Stored data entries:

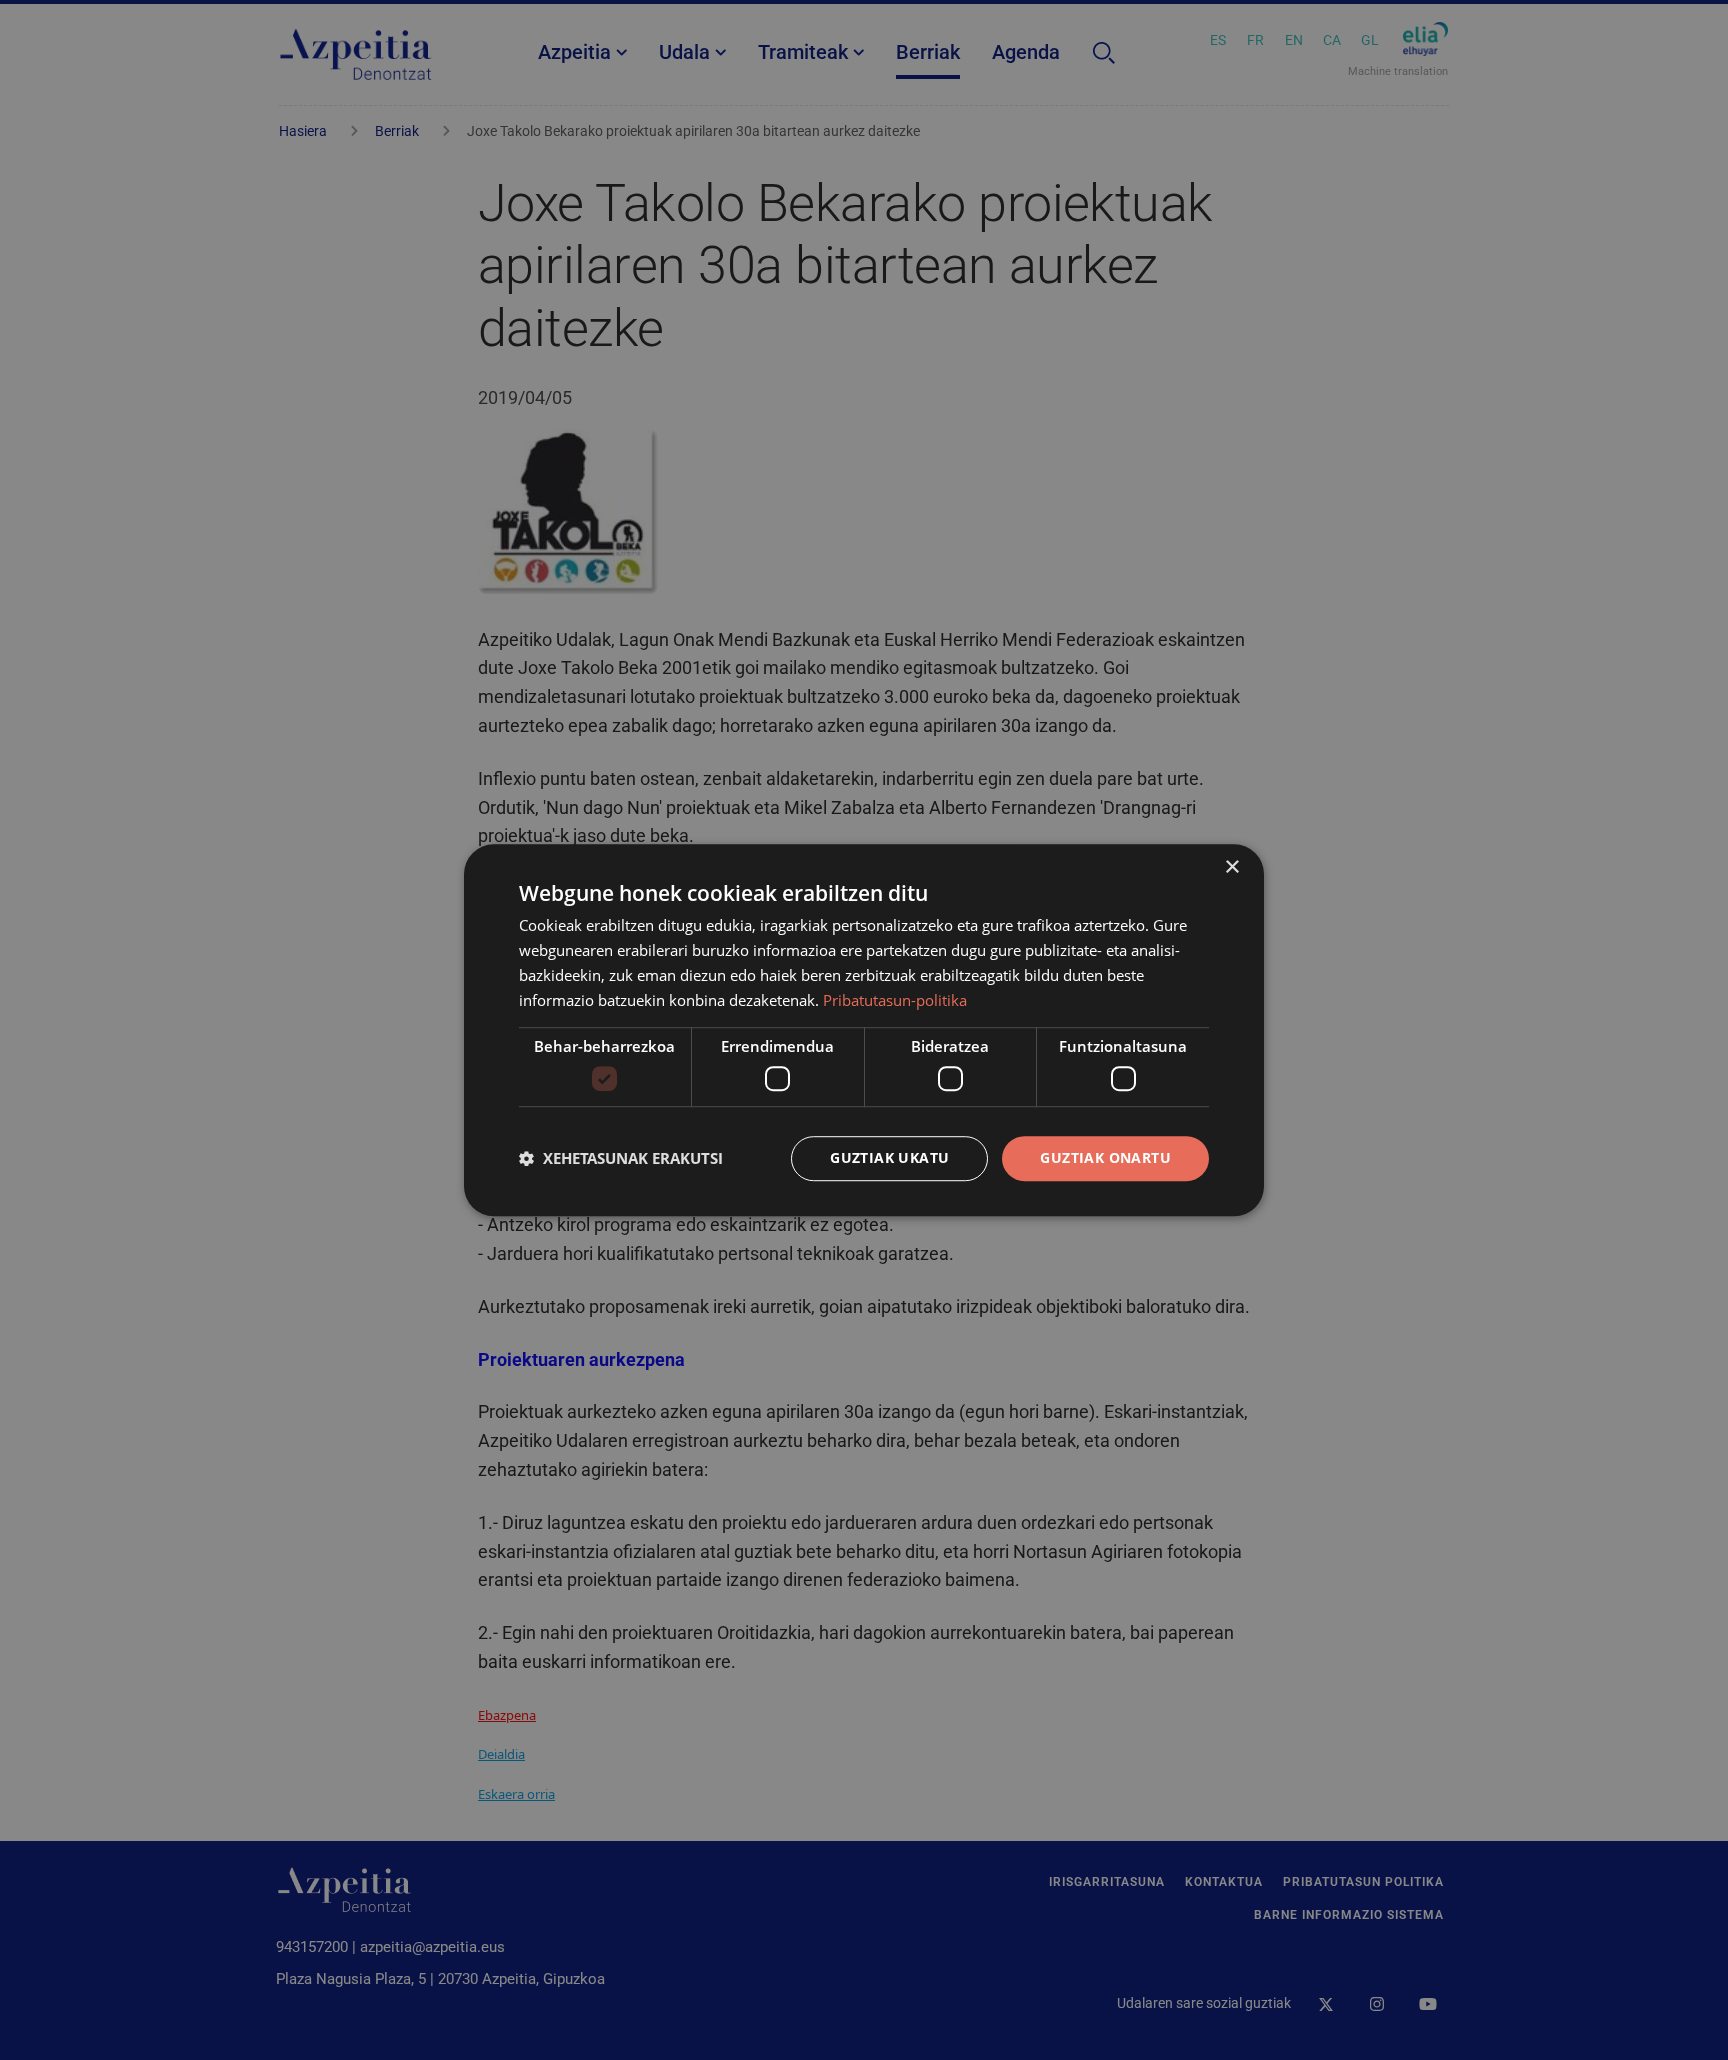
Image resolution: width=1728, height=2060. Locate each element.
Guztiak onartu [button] (1105, 1157)
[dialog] (864, 1030)
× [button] (1231, 867)
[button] (621, 1158)
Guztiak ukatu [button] (889, 1157)
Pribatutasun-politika (895, 1000)
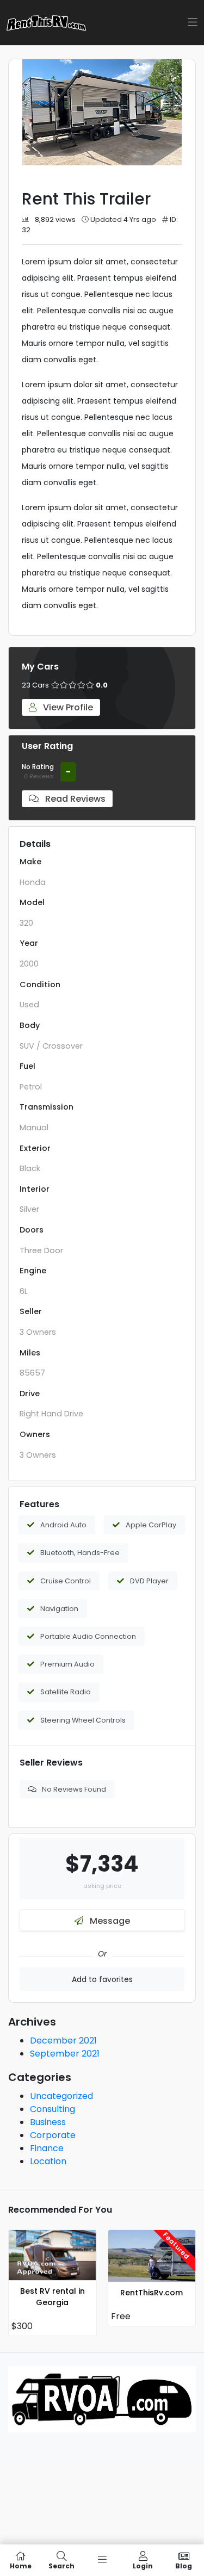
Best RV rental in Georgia (52, 2297)
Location (48, 2161)
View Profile (67, 707)
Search (61, 2565)
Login (143, 2565)
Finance (47, 2148)
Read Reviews (74, 798)
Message (109, 1921)
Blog (183, 2565)
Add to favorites (102, 1979)
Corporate (53, 2135)
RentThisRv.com (151, 2292)
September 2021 (65, 2053)
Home (21, 2565)
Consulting (52, 2109)
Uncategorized (61, 2096)
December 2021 (63, 2040)
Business (48, 2122)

INSTRUCTIONS FOR THE TASK:
Word for word, restate the lines above from the first through the one that contains "Blog (183, 2565)", and exclude all pictures.

TASK RESULT:
Image resolution: width=1728, height=2060. Locate each element.
Guztiak onartu [button] (1105, 1157)
[dialog] (864, 1030)
× [button] (1231, 867)
[button] (621, 1158)
Guztiak ukatu [button] (889, 1157)
Pribatutasun-politika (895, 1000)
Best RV rental in Georgia (52, 2297)
Location (48, 2161)
View Profile (67, 707)
Search (61, 2565)
Login (143, 2565)
Finance (47, 2148)
Read Reviews (74, 798)
Message (109, 1921)
Blog (183, 2565)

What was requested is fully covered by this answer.